Given these facts, petitioner's contempt must be set aside as a violation of her First and Fourteenth Amendment rights to privacy. A final judgment will be entered separately from this memorandum opinion.

NOTES

[1] N/A denotes the response of petitioner.

[2] The parties have stipulated that this specific question was overlooked by petitioner. Petitioner attempted to clarify this in her state application for writ of habeas corpus. Thus, the remaining twelve questions are at issue in this petition.

[3] The record demonstrates that the trial court was not aware of the specific questions at issue at the time of the hearing. The court did have petitioner's letter before him.

[4] Petitioner relayed at the evidentiary hearing that the fear of placing the specific answers in writing concerned her because of her experience in an office environment. Specifically, petitioner contends that the document would be subject to disclosure to unintended persons despite the assurance of confidentiality by the court. This court notes that such non-intended disclosure is certainly possible in court proceedings. See Cox Broadcasting Corp. v. Cohn, 420 U.S. 469, 95 S. Ct. 1029, 43 L. Ed. 2d 328 (1975).

[5] This order is factually flawed.

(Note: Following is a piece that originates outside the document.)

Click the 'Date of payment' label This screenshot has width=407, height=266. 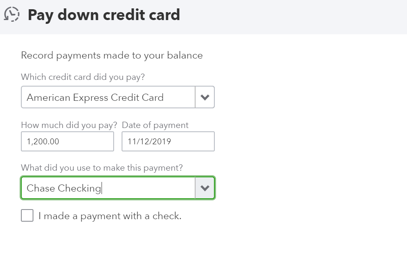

Question no. 7 on the order stated "Have you read any articles or seen any television shows relating to the death penalty Yes ( ) No ( )." The court stated petitioner failed to answer this question. The trial court corrected this mistake in a nunc pro tunc third amended judgment of contempt on April 29, 1994.

[6] See Darrow, Attorney for the Defense, Esquire Magazine, May, 1936, as cited in United States v. Barnes, 604 F.2d 121, 134 (2nd Cir.1979).

[7] See J.E.B. v. Alabama ex rel. T.B., 511 U.S. ___, 114 S. Ct. 1419, 128 L. Ed. 2d 89 (1994) (peremptory challenges based upon gender); Batson v. Kentucky, 476 U.S. 79, 106 S. Ct. 1712, 90 L. Ed. 2d 69 (1986) (peremptory challenges based upon race).

[8] Comment The Right to Privacy of Prospective Jurors during Voir Dire 70 CAL.L.REV. 708 at 712 (1982).

[9] Comment The Right to Privacy of Prospective Jurors During Voir Dire 70 CAL.L.REV. 708 at 722 (1982).

[10] For an academic discussion of a juror's right to privacy See Comment, The Right to Privacy of Prospective Jurors During Voir Dire (1982) 70 CAL.L.REV. 708; The Defendant's Right to an Impartial Jury and the Rights of Prospective Jurors (1979) 48 U.CIN.L.REV. 985; Comment Voir Dire Limitations as a Means of Protecting Jurors' Safety and Privacy (1980) 93 HARV.L.REV. 782.

[11] Gobert, James In Search of the Impartial Jury 79 J.CRIM.L. & CRIMINOLOGY 269 at 272 (1988).

[12] "Judges, not advocates, must control that process to make sure privileges are not so abused." Press-Enterprise, 464 U.S. at 510 n. 9, 104 S. Ct. at 824 n. 9.

[13] The federal courts screen questions as a matter of routine in both civil and criminal trials. See FED.R.CIV.P. 47(a), FED.R.CRIM.P. 24(a).

[14] The petitioner presented the testimony of a jury selection expert, Robert Hirschhorn, who testified that the design of the questionnaire and accompanying instructions may best be used to ensure accuracy of the answers and the privacy of the juror.

[15] Some might argue that a criminal defendant has the right to be present during these sensitive in camera hearings. However, the disclosure of sensitive private issues to a criminal defendant would most certainly cause concern and lack of candor on the part of the potential juror. See Barnes, 604 F.2d at 141.